Some sections of “Exercised” suffer from over-focusing on the bottom line of calories. For living, breathing animals, the balance between energy intake and consumption is as important as the financial balance sheet of a business. Still, reducing the rich pageants of life to metabolic inflows and outflows tends to make human beings as dry as an accountant’s ledger. In that sense, my favorite passage in this book is about dance. Dance in many societies is a ritual-related physical activity and a very social activity that has deep symbolic meaning for the participants. It reminds us that beauty, joy and rites of passage are central to human life and that physical activity can be vibrant and ecstatic.

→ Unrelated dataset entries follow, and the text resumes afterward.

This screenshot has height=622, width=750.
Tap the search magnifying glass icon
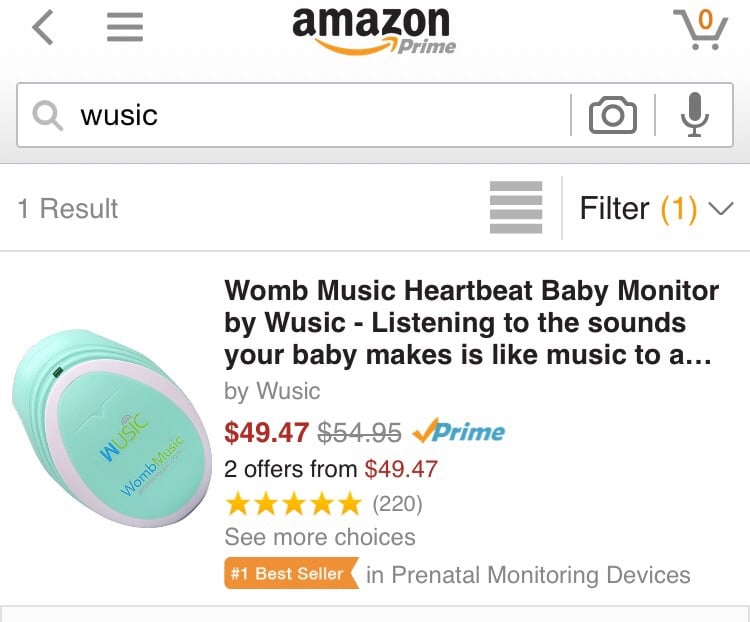click(48, 116)
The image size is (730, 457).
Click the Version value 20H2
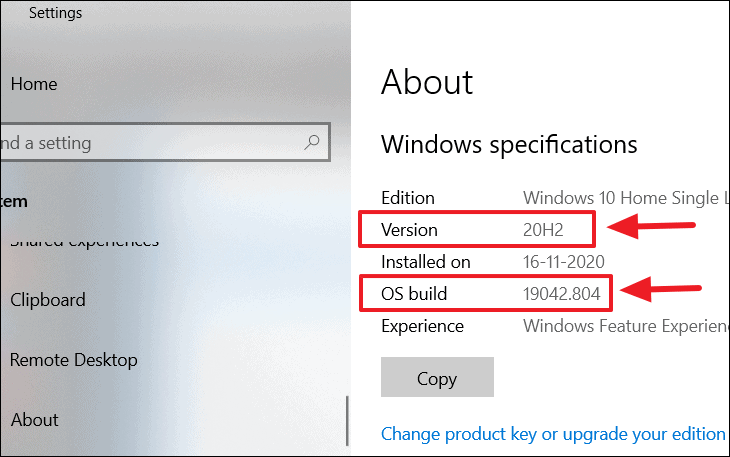point(543,230)
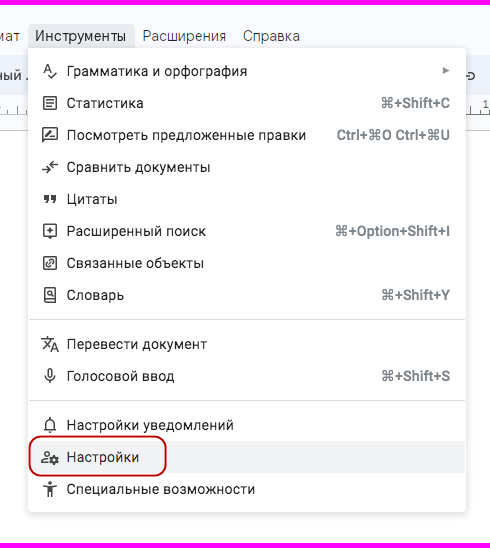Click the accessibility person icon
The width and height of the screenshot is (490, 548).
click(x=50, y=489)
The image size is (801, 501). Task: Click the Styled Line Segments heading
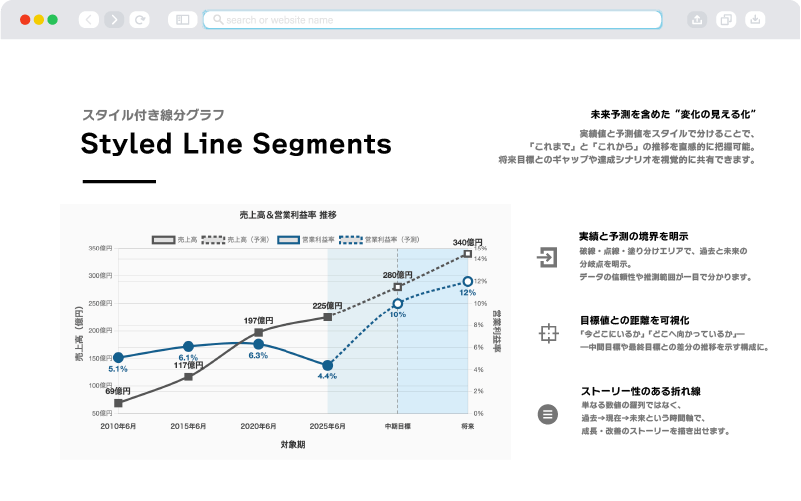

For those who want to hide in the closet during a PE class, this is not your book. Science has identified many ways in which physical activity is valuable for a healthy life. Still, in a world where barefoot running and the Paleo diet are all the rage, I think Mr. Lieberman’s modest voice is welcome. (“Make exercise necessary and enjoyable,” he says. “Some are better than nothing. Keep it as you get older.”) All of them, real humans. Is moving throughout their lives-fortunately. Getting “exercise” is the beginning.

Hawks is a professor of anthropology at the University of Wisconsin-Madison.